From: [identity profile] swan-tower.livejournal.com


Yeah, that massively put me off Carrie herself as a character, especially at the age when I read it.

From: [identity profile] rachelmanija.livejournal.com


I think that was probably the other big thing King didn't do again (or maybe just rarely): that specific type of sad sack protagonist. Look at his "psychic protagonist" books written not that much later (Firestarter, The Dead Zone) and how different their heroes are.

From: [identity profile] rachelmanija.livejournal.com


I think to connect with people in that way, sincerity is a prerequisite but not a guarantee. But if you don't have that level of sincerity, you need really, really strong skills in some other area (storytelling, prose, etc) to make up for it. If you have sincerity, you can sometimes really connect with readers even if basically all your technical skills are lacking.

The wife is WAY different in The Shining - not a sad sack at all. She makes some bad choices but they're active choices with reasons, and she ends up really heroic. As I mentioned below, I think one of the things King learned from Carrie was not putting that type of character at the center of the story. I haven't read all his books, obviously, but I can't think of any other where he does that. He has a lot of characters whose main flaw is essentially being weak or passive, but they don't give off the same "kick me" vibe.

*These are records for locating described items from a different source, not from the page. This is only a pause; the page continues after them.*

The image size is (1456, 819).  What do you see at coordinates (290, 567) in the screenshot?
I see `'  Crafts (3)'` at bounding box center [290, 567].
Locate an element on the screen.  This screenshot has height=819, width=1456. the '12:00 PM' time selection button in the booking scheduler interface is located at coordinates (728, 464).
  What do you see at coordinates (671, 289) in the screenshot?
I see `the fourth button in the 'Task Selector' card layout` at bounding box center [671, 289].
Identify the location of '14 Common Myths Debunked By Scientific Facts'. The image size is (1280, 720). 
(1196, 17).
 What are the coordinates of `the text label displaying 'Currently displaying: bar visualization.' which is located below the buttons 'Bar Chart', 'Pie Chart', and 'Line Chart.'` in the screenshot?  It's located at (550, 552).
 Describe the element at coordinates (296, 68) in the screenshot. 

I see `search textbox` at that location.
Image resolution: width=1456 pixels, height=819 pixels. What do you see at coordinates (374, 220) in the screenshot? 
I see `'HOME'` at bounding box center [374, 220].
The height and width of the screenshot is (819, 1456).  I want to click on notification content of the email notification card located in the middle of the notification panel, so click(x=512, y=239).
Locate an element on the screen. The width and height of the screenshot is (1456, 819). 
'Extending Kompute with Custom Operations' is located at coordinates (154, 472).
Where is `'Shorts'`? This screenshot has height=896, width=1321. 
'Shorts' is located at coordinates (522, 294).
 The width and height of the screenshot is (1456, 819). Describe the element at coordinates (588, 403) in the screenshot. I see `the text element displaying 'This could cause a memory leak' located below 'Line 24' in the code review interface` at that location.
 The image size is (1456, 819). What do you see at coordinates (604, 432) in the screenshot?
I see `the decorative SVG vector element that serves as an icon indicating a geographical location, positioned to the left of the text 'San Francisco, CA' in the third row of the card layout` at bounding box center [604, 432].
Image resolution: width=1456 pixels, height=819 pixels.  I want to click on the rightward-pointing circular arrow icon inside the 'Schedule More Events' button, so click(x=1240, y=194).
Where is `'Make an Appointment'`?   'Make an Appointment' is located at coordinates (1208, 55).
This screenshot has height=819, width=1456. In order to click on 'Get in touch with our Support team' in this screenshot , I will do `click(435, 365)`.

From: [identity profile] asakiyume.livejournal.com


The wife is WAY different in The Shining ...

*nodding* ---it could be my reaction to the actress's looks.

From: [identity profile] rachelmanija.livejournal.com


No, it's the writing (though she does look like Olive Oyl). King notoriously hated the way Kubrick changed his characters, and now that I've read the book I can say that he was right about what the changes were.

In the book, Jack Torrance is a man on the edge who's trying to become a sober, non-abusive, good father, husband, and provider; he fails partly because the hotel is haunted but also because he blames others rather than taking personal responsibility for his actions. But he could have succeeded. In the movie, from the get-go he's clearly a homicidal maniac waiting for a place to happen.

In the book, Wendy is trying her damnedest to keep the family 1) together, 2) functional, non-abusive, etc. She fails because you can't control other adults and Jack isn't doing his part. Once she realizes this, she switches to protecting her son and herself at any cost, which she does very heroically and resourcefully. In the movie. uh, I think she screams a lot?

From: [identity profile] wordsofastory.livejournal.com


I read this as a teenager too, though I've never reread it since, I remember really enjoying it. It's so impressive as a first book! What stuck with me most has always been the religious beliefs of the mother and the terrifying claustrophobia of Carrie stuck in the house with her, though that might be because I knew some Christian fundamentalists who seemed not too far off from that (at least from my outsider's perspective).

I kind of liked the "sad sack" nature of Carrie. I suppose it's probably better to have a more active character as your focus, and it probably does make it harder for most readers to identify with her, but it really upped the horror and sadness for me. Someone who was smarter or more charismatic or more confident might have been able to rescue herself from the same situation – but Carrie just didn't have those resources, and so was trapped. It kinda has a Greek tragedy feel to it.

From: [identity profile] rachelmanija.livejournal.com


Yeah, it really does have a "Greek tragedy" feel - the sense of inexorability, the way it's driven not just by fate but by everyone behaving as their characters dictate.

Carrie's mother, OUCH. Some of the specifics (like the creepy fetishization of the wounds of Christ) actually did remind me of the abusive nuns I encountered as a kid, turned up to eleven. And because Carrie is so passive (up to the point where she catastrophically isn't) there's no escape. She doesn't hide in the library or anywhere - it's just school, and then home to mom.